* [ASSIGNMENT]:
Carry on the text below about Eating the Sun and related books from where it stops.

* [EXCERPT TO READ]:
Clouds to Break Your Heart
Until reading Eating the Sun, I never realized how much something as passive and distant as clouds determines my “fate,” but Sanders is right: clouds, which are likely to be covering two-thirds of the planet at any given time, determine whether I go out, what transportation I use, what I wear, and how I spend my weekend. She explains that clouds are difficult for meteorologists to predict. Just how difficult? Pick up a copy of The Weather Machine: A Journey Inside the Forecast by Andrew Blum, on sale June 25th of this year.
You Are Mostly Bacteria
Sanders tells us that the ratio of bacteria cells to the rest of the cells in your body is about one to one (despite reportings that it is ten to one). She tells us that gut flora are connected to the brain by your enteric nervous system, which acts independently from your central nervous system. Your gut flora can influence your behavior, perception of the world, and mood. Ed Young’s 2016 New York Times bestselling I Contain Multitudes: The Microbes Within Us and a Grander View of Life about the role of bacteria and other microbes living inside us has gotten rave reviews from the NYT Book Review, Wall Street Journal, and The Guardian.

* [STUDY MATERIAL]:
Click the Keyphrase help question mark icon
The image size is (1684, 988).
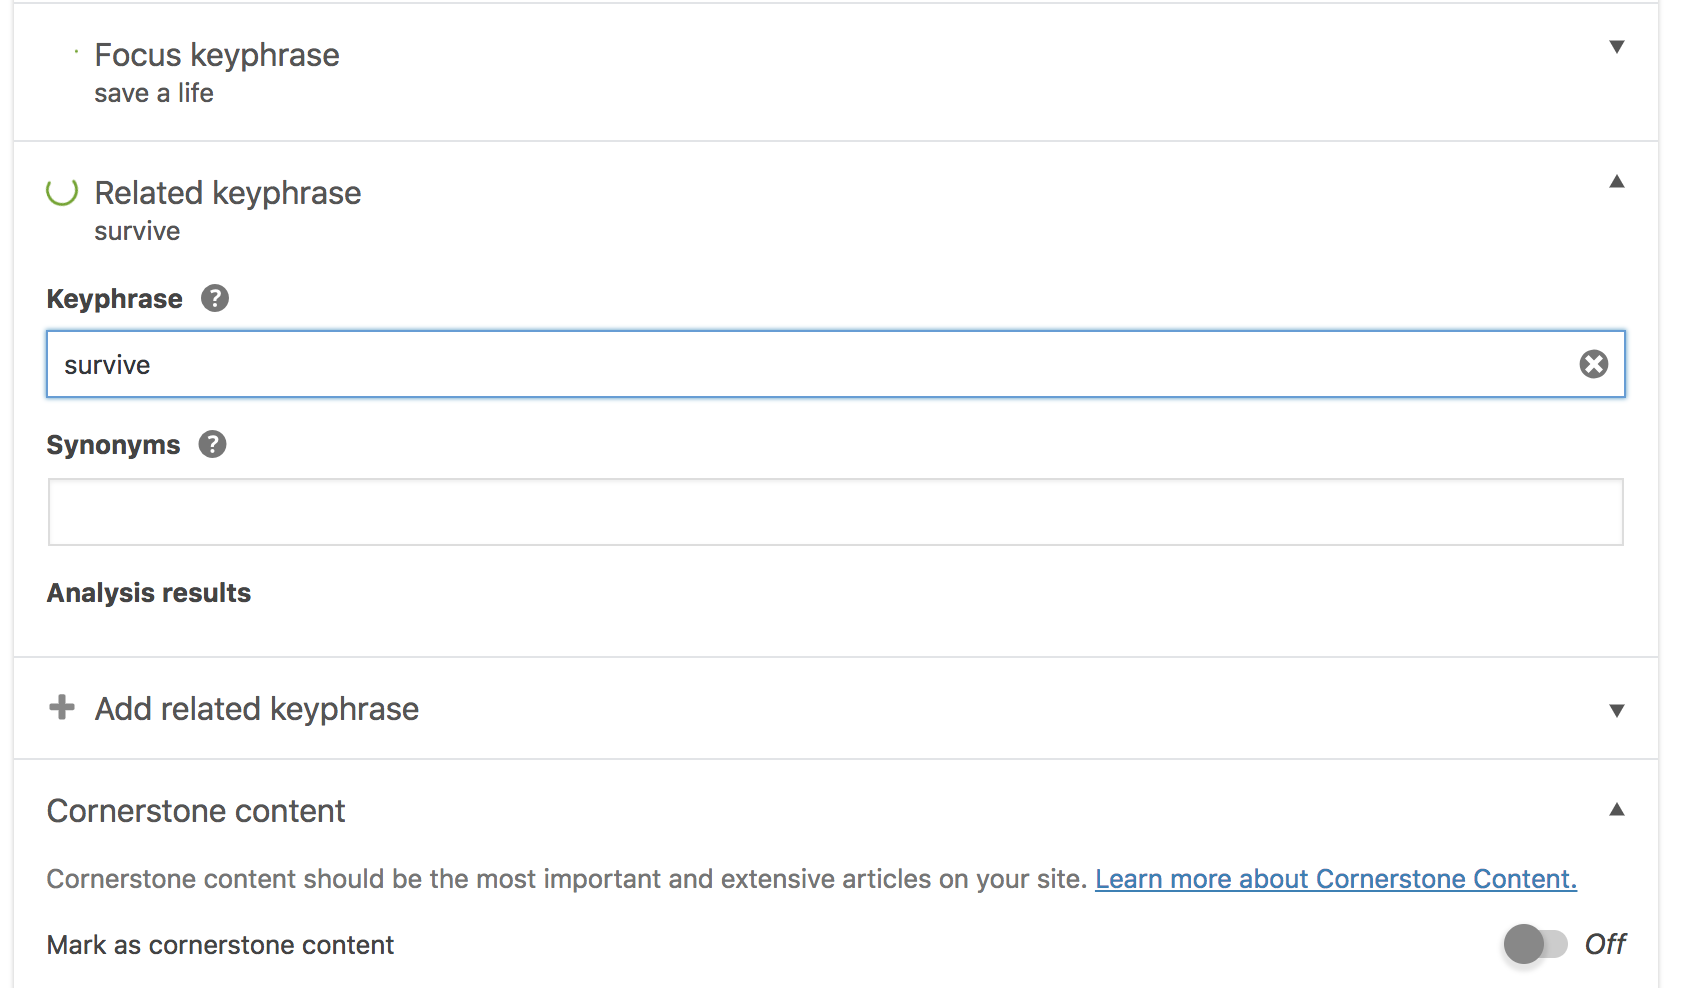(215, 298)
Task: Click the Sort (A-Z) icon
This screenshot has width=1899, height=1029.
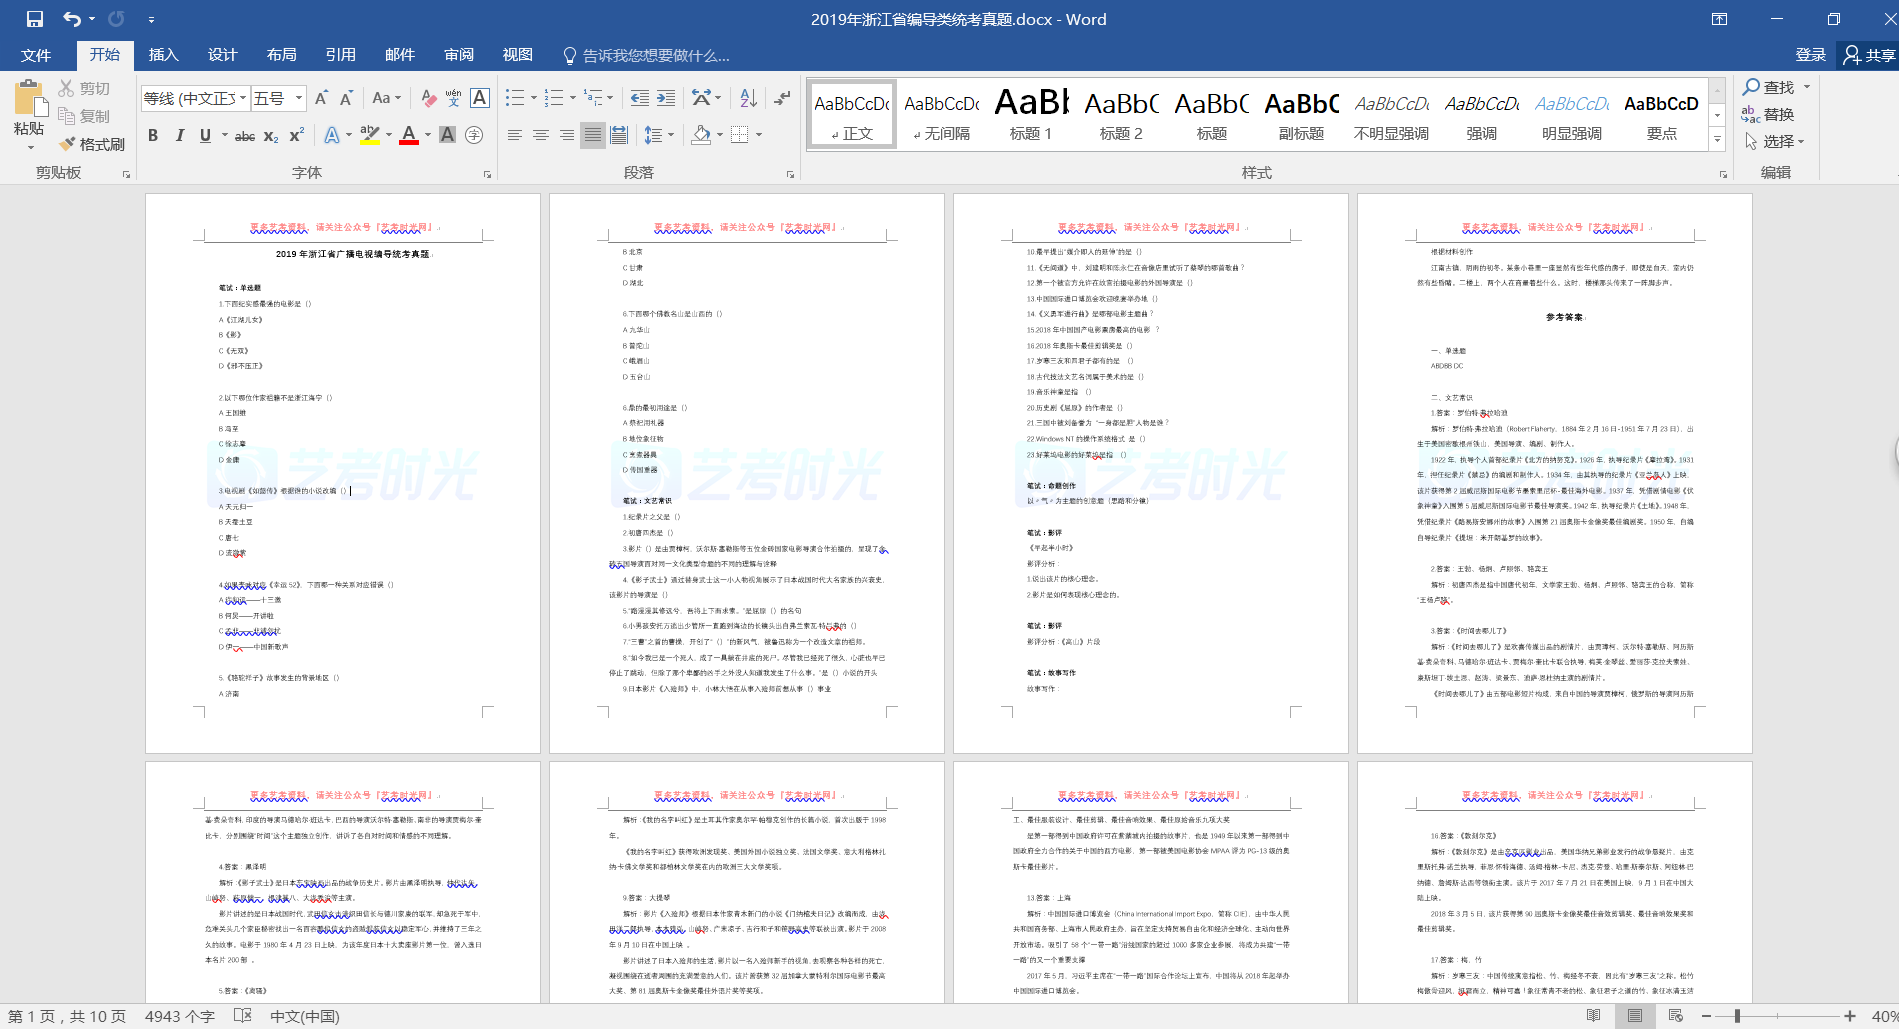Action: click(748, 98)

* [YOUR RESPONSE]:
It Was Only a Dream
I was fascinated to read in Eating the Sun that the energy conserved by sleeping when compared to staying up all night is the equivalent of eating or not eating a small piece of cheese! Turns out that sleeping’s benefit is not about energy. It is probably more to do with information processing. Drawing on fresh and forgotten research, Alice Robb’s Why We Dream: The Transformative Power of Our Nightly Journey is a revelatory foray into the new science of dreams—how they work, what they’re for, and how we can reap the benefits of our own nocturnal life. Why We Dream is out in hardcover now and is coming to paperback this November.
Evolution
Sanders explains how Charles Darwin, with his book On the Origin of Species, introduced the idea that populations evolve slowly over generations, adaptation being the driving direction of that evolution. Some popular science readers will shy away from reading the “master” works like Darwin’s books, perhaps because they think it won’t be accessible, but his books are surprisingly relevant and readable today.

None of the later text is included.